◇バトルフロント(2013年 アメリカ 100分)
原題 Homefront
監督 ゲイリー・フレダー
◇スタローンの後継ぎ
もしかしたらそんなふうにスタローンとしてはおもってるのかもしれない。すくなくとも『エクスペンタブルズ』で共演したときに、スタローンはジェイソン・ステイサムのことをかなり気に入ったんじゃないかと。だから、みずからこの作品の製作・脚本を買って出たんじゃないかと。そんなふうにおもえるんだよね。なんか、もともとはスタローンがこの作品の主役をやるつもりだったとかって話も聞いたけど、もしもその噂がほんとうに流れてたんなら宣伝の一環だったような気がするんだよね。だって、この物語の主役はスタローンに向いてないもん。
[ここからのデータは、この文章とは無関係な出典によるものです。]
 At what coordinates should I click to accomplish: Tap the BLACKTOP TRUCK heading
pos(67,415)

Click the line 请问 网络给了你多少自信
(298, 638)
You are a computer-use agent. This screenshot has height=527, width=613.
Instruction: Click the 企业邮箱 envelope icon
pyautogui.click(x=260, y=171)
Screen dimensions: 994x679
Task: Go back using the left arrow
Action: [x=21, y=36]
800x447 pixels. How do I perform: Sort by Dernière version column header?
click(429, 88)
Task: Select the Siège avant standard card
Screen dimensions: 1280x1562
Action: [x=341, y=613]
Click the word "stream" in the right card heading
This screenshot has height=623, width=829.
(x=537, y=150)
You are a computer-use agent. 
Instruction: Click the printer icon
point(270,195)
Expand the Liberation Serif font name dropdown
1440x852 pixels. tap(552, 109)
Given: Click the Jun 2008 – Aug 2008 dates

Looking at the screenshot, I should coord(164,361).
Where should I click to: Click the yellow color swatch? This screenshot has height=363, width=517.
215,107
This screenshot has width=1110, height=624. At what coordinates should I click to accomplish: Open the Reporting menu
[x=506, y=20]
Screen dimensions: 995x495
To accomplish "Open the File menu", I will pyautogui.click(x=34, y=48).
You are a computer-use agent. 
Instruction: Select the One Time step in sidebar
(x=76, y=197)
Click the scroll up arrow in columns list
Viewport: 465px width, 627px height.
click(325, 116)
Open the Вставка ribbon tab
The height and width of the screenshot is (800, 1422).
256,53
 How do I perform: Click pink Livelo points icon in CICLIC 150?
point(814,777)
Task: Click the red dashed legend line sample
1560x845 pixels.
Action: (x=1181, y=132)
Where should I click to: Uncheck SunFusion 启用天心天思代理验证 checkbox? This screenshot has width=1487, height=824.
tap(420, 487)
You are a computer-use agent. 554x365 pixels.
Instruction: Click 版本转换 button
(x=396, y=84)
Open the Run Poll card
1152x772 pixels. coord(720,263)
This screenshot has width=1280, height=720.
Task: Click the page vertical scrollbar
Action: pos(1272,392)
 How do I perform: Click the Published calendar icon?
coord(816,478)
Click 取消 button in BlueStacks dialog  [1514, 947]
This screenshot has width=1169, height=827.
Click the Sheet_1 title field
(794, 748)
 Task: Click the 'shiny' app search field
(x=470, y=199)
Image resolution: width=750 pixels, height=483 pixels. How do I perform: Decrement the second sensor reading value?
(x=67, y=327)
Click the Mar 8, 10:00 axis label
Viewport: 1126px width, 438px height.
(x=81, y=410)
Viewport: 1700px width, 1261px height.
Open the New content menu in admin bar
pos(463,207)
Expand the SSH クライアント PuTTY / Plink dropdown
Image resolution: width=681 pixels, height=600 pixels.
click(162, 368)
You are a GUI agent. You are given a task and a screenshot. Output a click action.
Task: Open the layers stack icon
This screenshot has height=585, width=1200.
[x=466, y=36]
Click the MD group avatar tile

まあ、田舎のちんぴらを相手に元麻薬捜査官が喧嘩するっていうだけの話で、そのきっかけになったのが子供の喧嘩だったっていうんだから、なんだかものすごく狭い世界のちっぽけな話で、実をいえばこういう話は日本の田舎にだってある。子供の喧嘩に親が出てきて、しかもそのヤンキーの親がさらに兄弟のちんぴらにまで声をかけて暴力に訴えるっていう構図は反吐が出るくらい日本的だ。暴力的な脅しが通用すると信じてるのも日本的だし、ことに田舎なんかに行ったらまったくそこらに転がってるような話でしかない。
そんな話がなんとなく受け入れられちゃうのは、やっぱり豪華な脇役たちだろう。ジェイソン・ステイサムとぶつかるのはジェームズ・フランコだし、その相方はウィノナ・ライダーだし、ヤンキーの母親はケイト・ボスワースだし、そういう点では安心して観ていられる。みんなでジェイソン・ステイサムを応援してやろうじゃないかっていうような家庭的な雰囲気で、けっこう暴力的な家庭映画を作ったんじゃないかしらね。